2. Poduszki skrzyni - niby OK, przynajmniej od lewej strony poruszana łomem skrzynia nie wydaje żadnych odgłosów. Lecz czytałem, że drgania na 2,5 tys. to sprawka jaśków skrzyni. Może skapciała guma wcale nie być wybita kiepsko przy tym tłumiąc drgania?
Najlepsze jest to, że jakby po rozgrzaniu hałas silnika jest najmocniejszy. Nie mam pojęcia dlaczego. Wiem, że olej rzednieje, a sam silnik ma swój przebieg, ale moim zdaniem i tak dość kulturalnie pracuje jak na taką wiekową konstrukcję. Zapłon jest dobrze ustawiony. W porównaniu z Audi w Golfie motor dosłownie nieco już rzęził (ale i oczywiście był w środku głośniejszy - no ale to stary kompakt).
Poza tym komfort autka pierwsza klasa, prawie w ogóle nie czuć przebiegu 380 tys. Pięknie działa wspomaganie, a biegi też super.
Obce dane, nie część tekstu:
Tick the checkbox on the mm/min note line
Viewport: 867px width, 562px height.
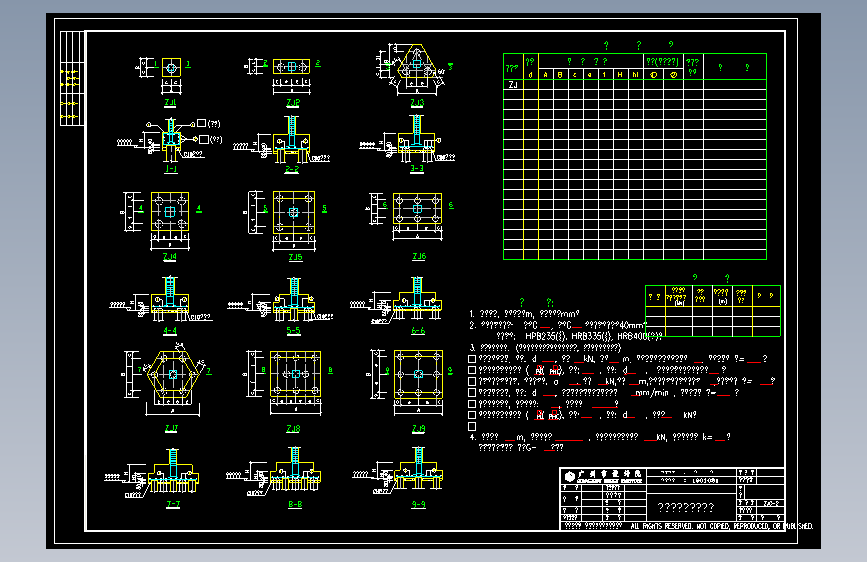point(472,393)
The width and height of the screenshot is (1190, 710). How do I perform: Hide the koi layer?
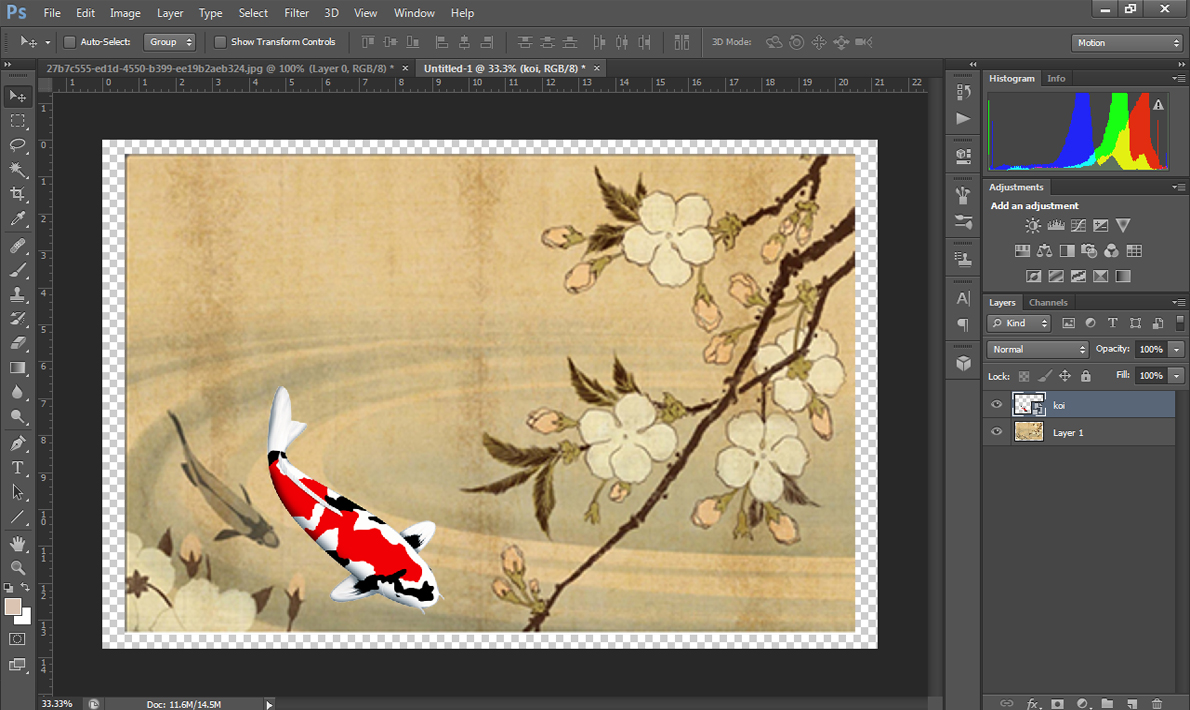click(996, 405)
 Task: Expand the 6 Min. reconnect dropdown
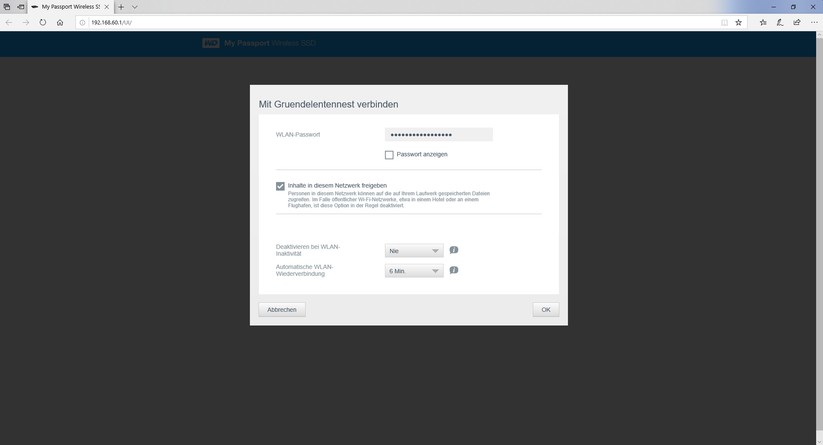(414, 271)
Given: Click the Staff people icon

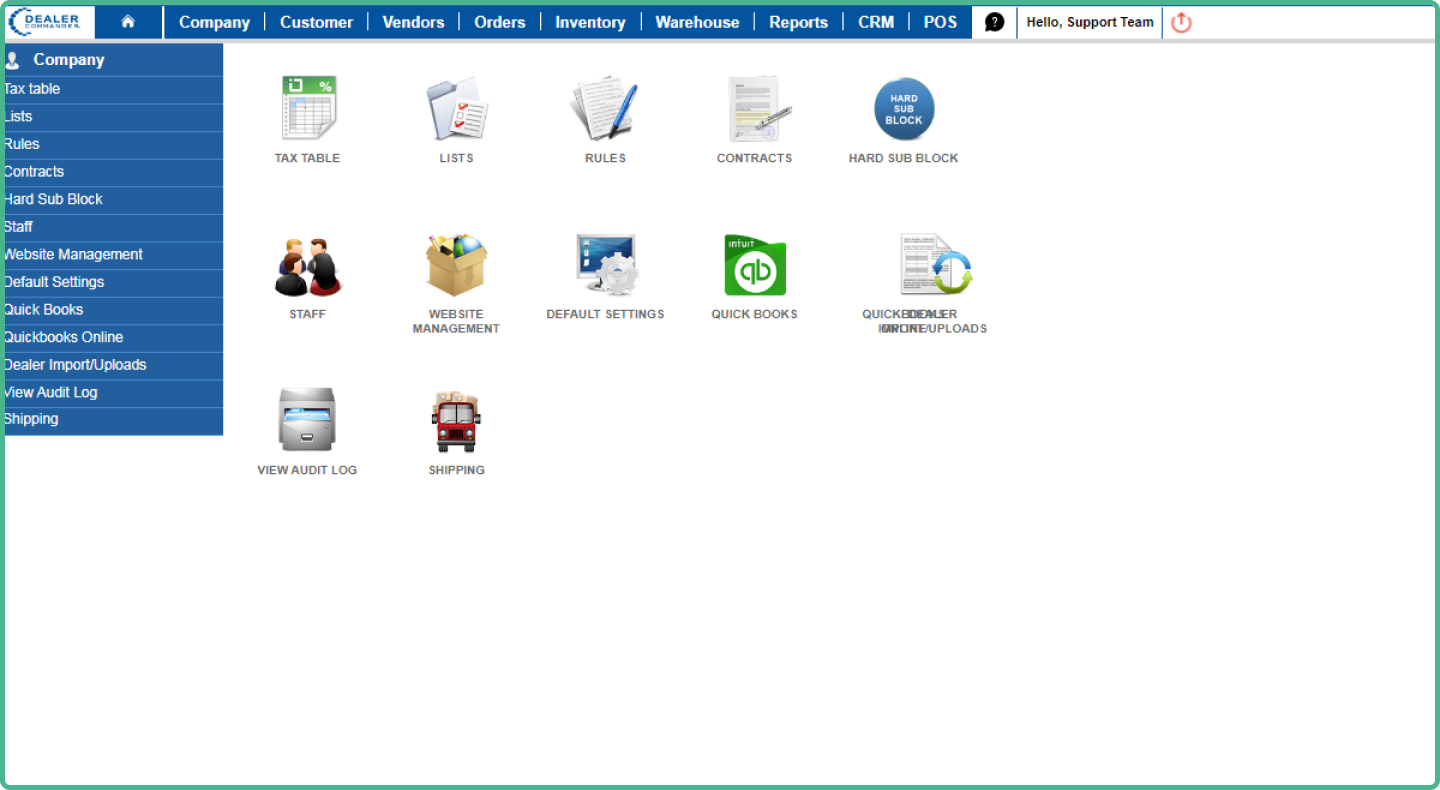Looking at the screenshot, I should pyautogui.click(x=308, y=266).
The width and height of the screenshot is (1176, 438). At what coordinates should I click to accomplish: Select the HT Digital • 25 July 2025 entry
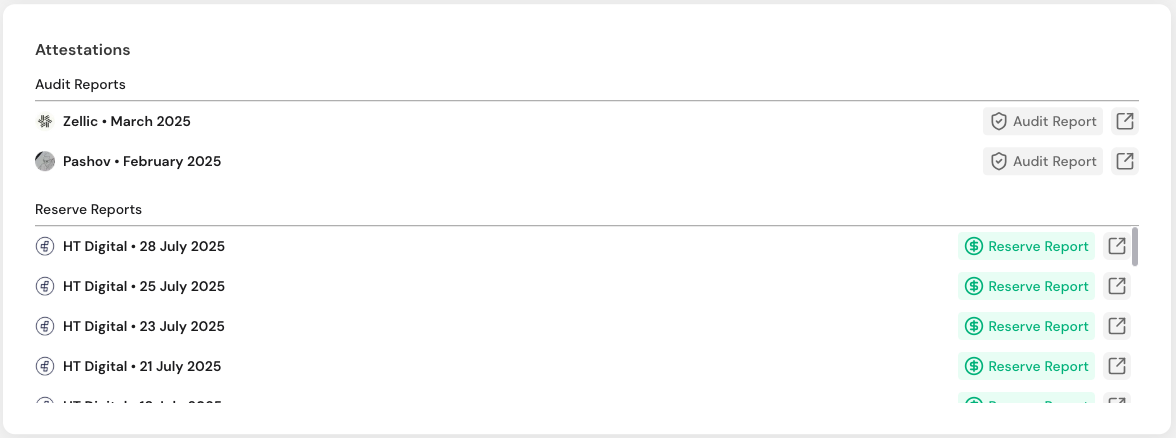[144, 286]
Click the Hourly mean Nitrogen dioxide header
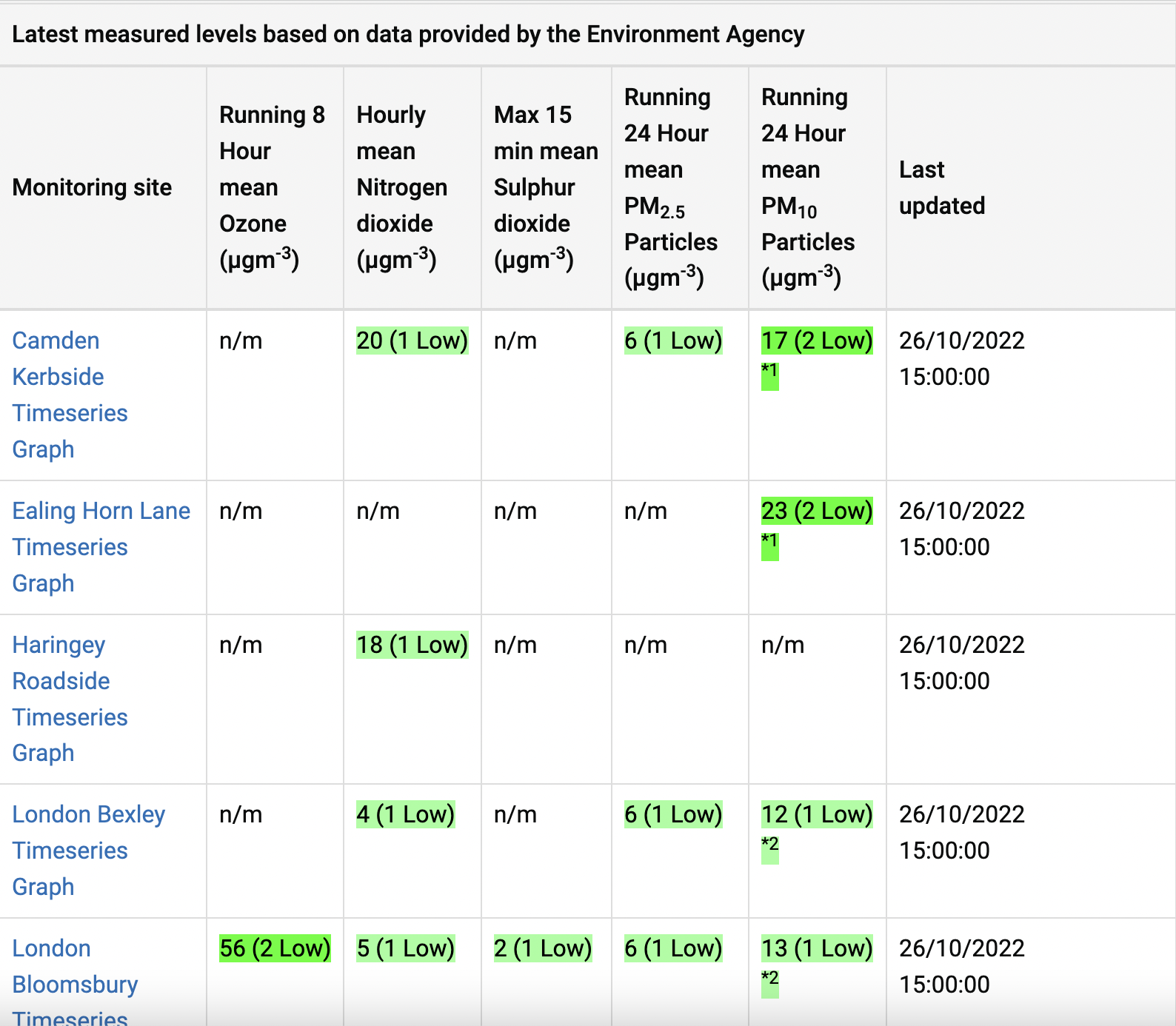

A poza silnikiem w autku niemal nic nie słychać. Zawieszenie któryś poprzednik robił i jest bardzo wygodne.
Czy ktoś rozwiązywał podobne zagadnienie? A może ktoś, kto ma ogarnięte B4 ABK w Avancie jest w stanie pod tym kątem coś powiedzieć - jak z hałasem, szczególnie silnika wewnątrz? Proszę o jakieś podpowiedzi.